From 1912 to 1914 Hellingrath lived and taught in Paris, during which time he began work on his monumental first-ever "Complete Edition" of Hölderlin, Hölderlins Samtliche Werke, collecting together not only all the poems in their variant forms, the novel Hyperion, the unfinished drama The Death of Empedocles, the articles and translations, but also all traceable letters and written accounts of the poet. The enterprise was planned in six volumes. Hellingrath published Volumes I and V in Munich in 1913, but after the outbreak of World War I, he volunteered for military service and was killed in action during the Battle of Verdun on 14 December 1916 at the age of 28.

==Legacy==
Volume IV appeared posthumously in Munich in 1916, and the edition was completed after the Armistice by Friedrich Seebass and Ludwig von Pigenot; the remaining volumes appeared in Berlin between 1922 and 1923. Though since superseded by two subsequent complete editions (the Stuttgarter and Frankfurter Ausgabe), Hellingrath's pioneering work continues to have value.
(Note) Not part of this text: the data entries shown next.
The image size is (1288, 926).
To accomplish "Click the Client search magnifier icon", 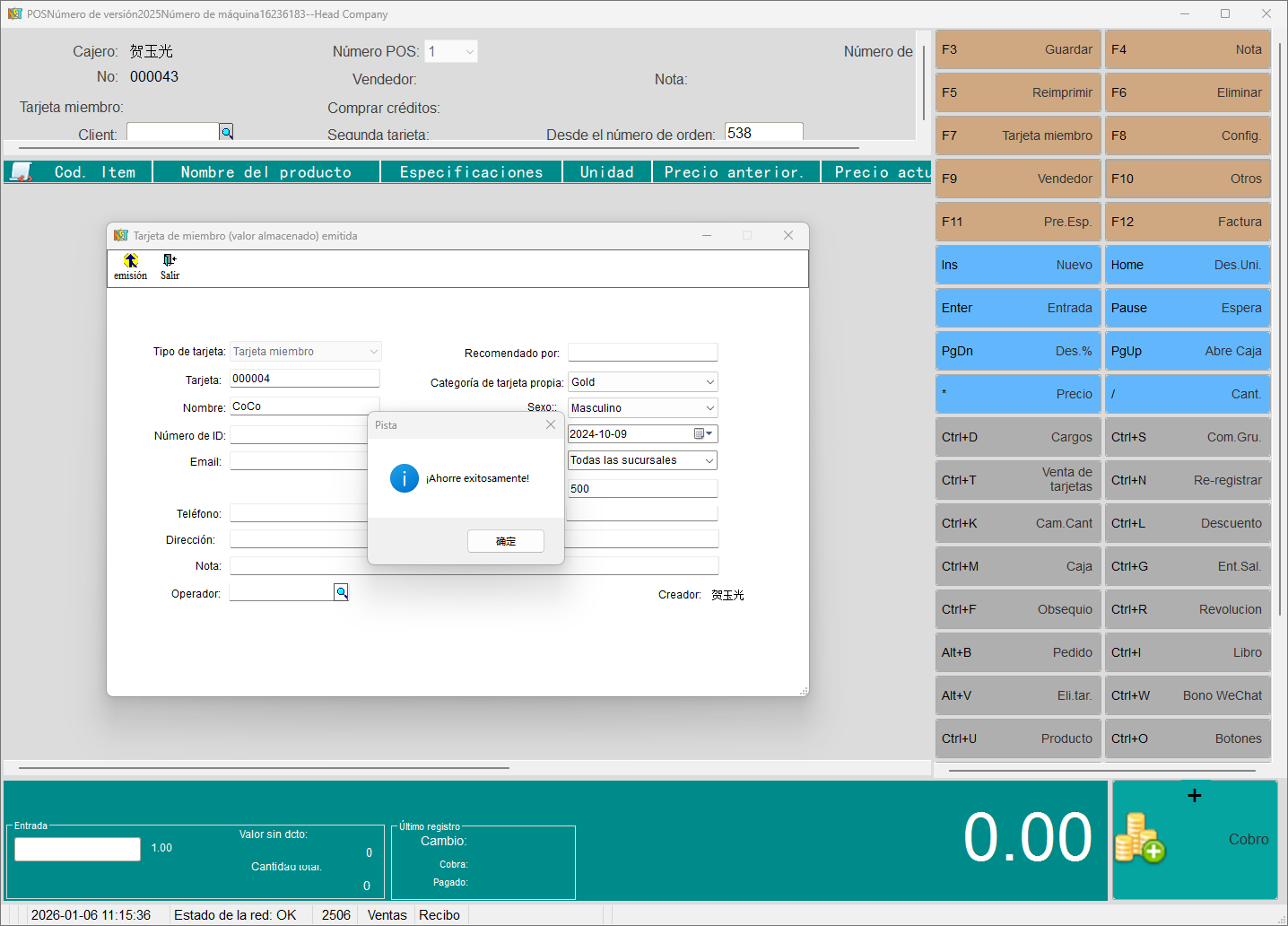I will [227, 133].
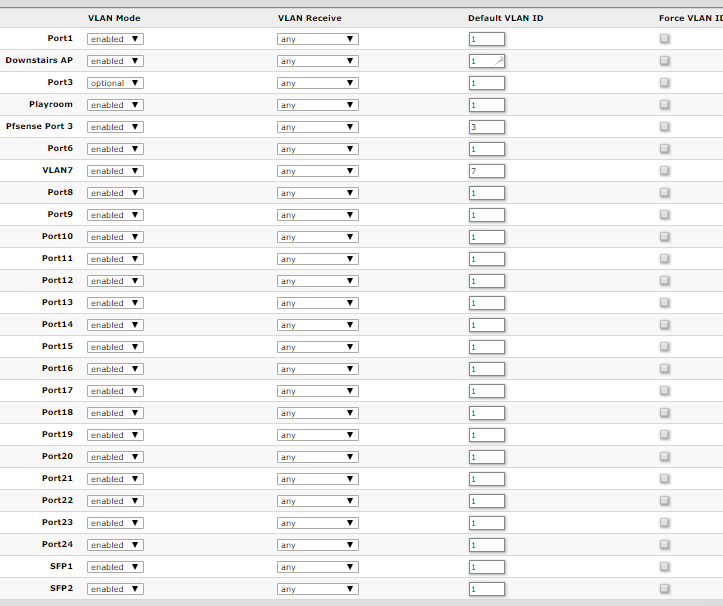Expand VLAN Receive dropdown for Playroom
The image size is (723, 606).
[317, 105]
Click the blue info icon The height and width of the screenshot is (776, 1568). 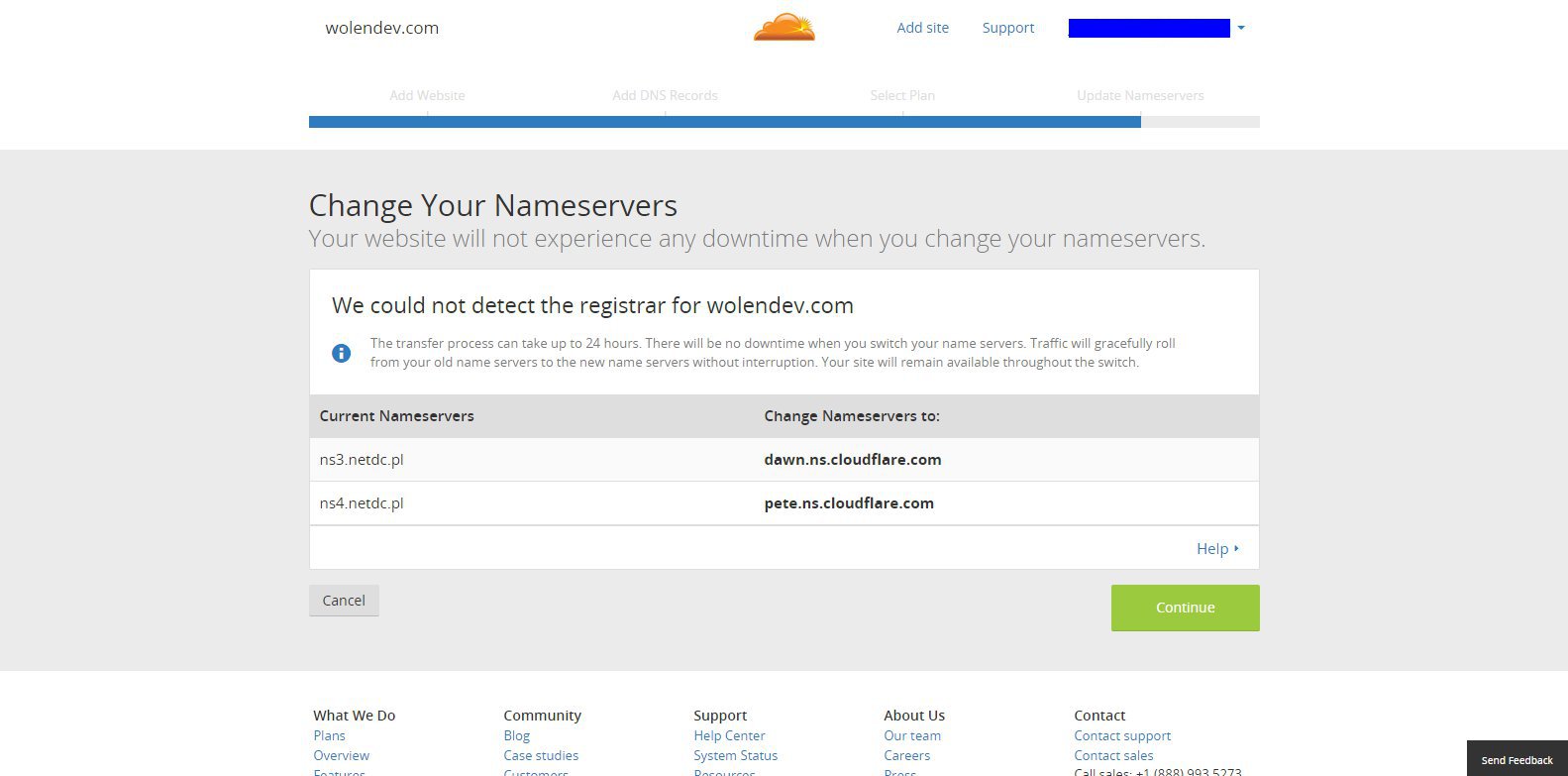pyautogui.click(x=341, y=353)
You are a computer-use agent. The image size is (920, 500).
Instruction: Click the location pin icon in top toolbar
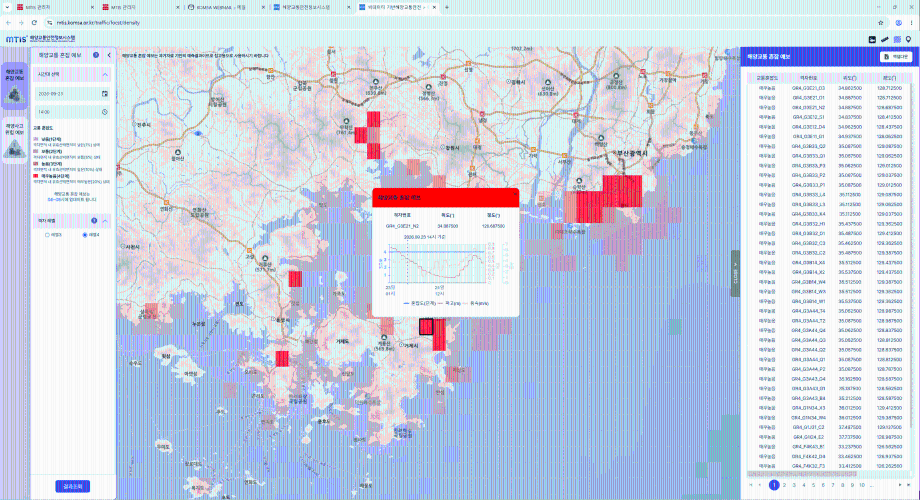[x=908, y=39]
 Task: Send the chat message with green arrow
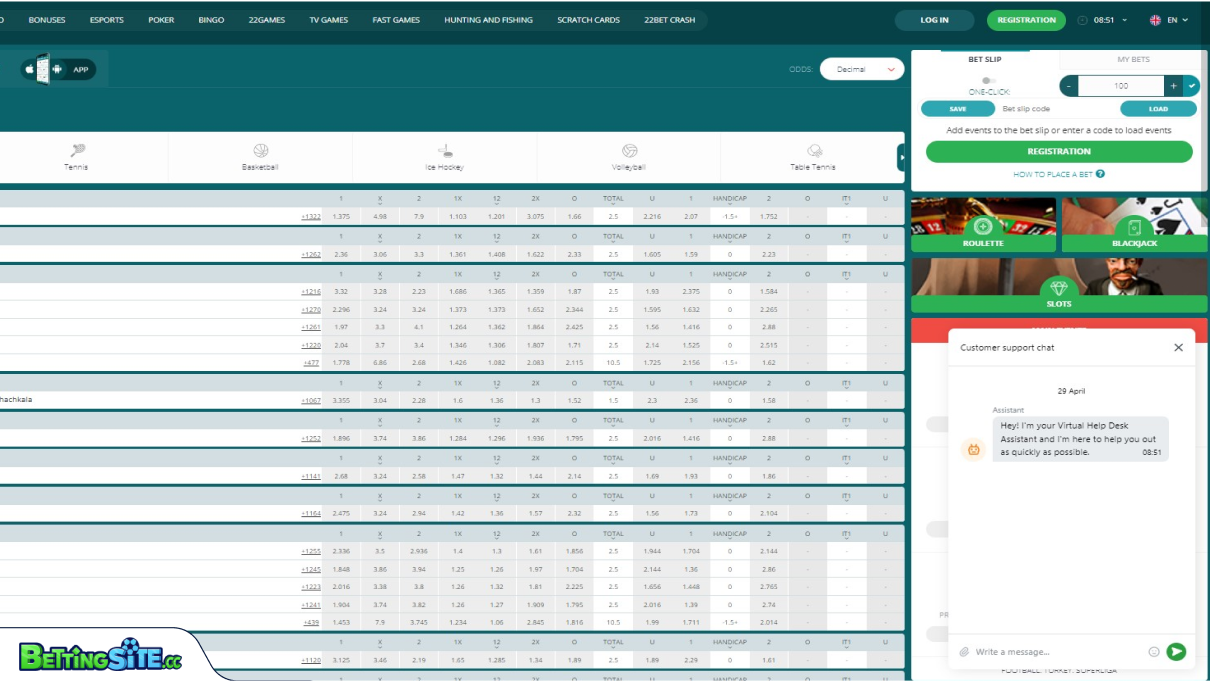(x=1176, y=652)
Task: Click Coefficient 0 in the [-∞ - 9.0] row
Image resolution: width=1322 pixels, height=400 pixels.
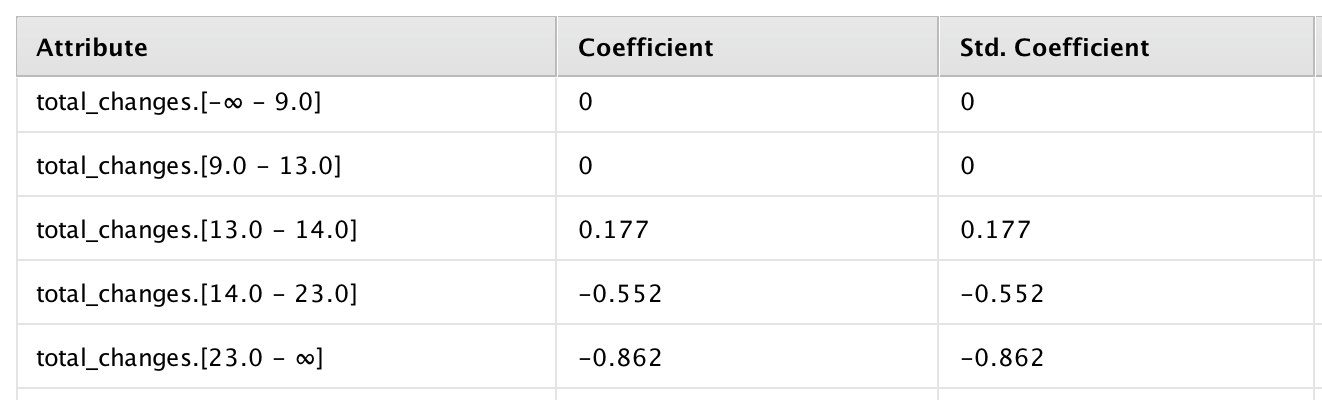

The Berlin Edition led to Hölderlin posthumously receiving the recognition that had always eluded him in life. Due to Norbert von Hellingrath's scholarship and advocacy, Hölderlin has been regarded since 1913 as one of the greatest poets ever to write in the German language.

Stefan George, who Hellingrath was friends with, commemorated him in a poem, "Norbert", published in 1928.